Life can be absolutely wonderful, can’t it? Filled with joy, love and happiness. Yet it also brings us suffering and pain, whether it’s emotional, psychological or physical. And at those times, the memories of the good times can so easily fade into the background?
This happens because of the way in which our brains have evolved to keep us safe. After all, if a situation is dangerous, it demands our absolute attention right here and right now. It’s no good zoning out into some nostalgic dreamy feeling of well-being. Which is why our brains naturally focus more on the bad and painful, than on the good and joyful.
But sometimes our brain's attention on our suffering can become over-emphasised, generating false alarms, amplifying pain, and over-estimating threat. This can then lead to an expectation of unhappiness, stress and anxiety, which because it is what our minds are focusing on, can become our reality.
This imbalance in our minds is exactly what mindfulness has been designed to recalibrate, leading to a renewed sense of wellbeing which research has shown to be both psychological and physical.

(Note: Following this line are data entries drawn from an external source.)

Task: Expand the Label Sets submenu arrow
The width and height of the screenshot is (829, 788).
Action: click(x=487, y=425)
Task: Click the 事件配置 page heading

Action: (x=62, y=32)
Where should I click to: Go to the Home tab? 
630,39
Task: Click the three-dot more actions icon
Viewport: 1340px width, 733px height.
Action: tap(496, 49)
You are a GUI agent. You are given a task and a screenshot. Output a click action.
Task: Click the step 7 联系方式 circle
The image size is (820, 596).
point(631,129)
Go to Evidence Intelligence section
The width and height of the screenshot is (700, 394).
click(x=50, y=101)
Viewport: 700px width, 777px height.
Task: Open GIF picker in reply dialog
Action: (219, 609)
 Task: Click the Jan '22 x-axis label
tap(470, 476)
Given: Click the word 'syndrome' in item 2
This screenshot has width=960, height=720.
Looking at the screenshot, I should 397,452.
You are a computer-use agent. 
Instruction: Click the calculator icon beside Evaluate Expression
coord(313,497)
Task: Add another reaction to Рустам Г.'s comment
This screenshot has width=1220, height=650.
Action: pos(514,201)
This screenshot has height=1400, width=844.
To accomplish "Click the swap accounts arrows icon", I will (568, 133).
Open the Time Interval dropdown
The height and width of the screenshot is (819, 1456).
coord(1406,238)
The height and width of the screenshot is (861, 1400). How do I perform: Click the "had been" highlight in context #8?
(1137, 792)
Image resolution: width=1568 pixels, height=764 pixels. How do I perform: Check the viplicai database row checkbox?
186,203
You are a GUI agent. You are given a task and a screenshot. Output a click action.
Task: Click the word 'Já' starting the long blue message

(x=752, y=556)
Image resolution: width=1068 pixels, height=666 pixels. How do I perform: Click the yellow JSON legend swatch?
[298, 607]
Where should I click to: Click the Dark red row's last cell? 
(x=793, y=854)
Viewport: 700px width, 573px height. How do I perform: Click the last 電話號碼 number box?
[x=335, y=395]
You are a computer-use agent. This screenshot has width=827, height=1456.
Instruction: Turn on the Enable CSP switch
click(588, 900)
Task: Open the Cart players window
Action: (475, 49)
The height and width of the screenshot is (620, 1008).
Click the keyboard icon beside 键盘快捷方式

Clinical studies have demonstrated that mindfulness, when practised regularly can:
- Reduce stress and anxiety
- Reduce your sense of fear
- Promote a sense of connectedness with those around you
- Heighten your empathic skills
- Improve focus and concentration
- Boost your immune system
- Reduce your perception of pain
All of which creates a sense of emotional spaciousness, into which we can open into greater love, peace, and contentment for ourselves and others. Which, of course, provides a psychological environment in which we can grow more fully into who we were always meant to be.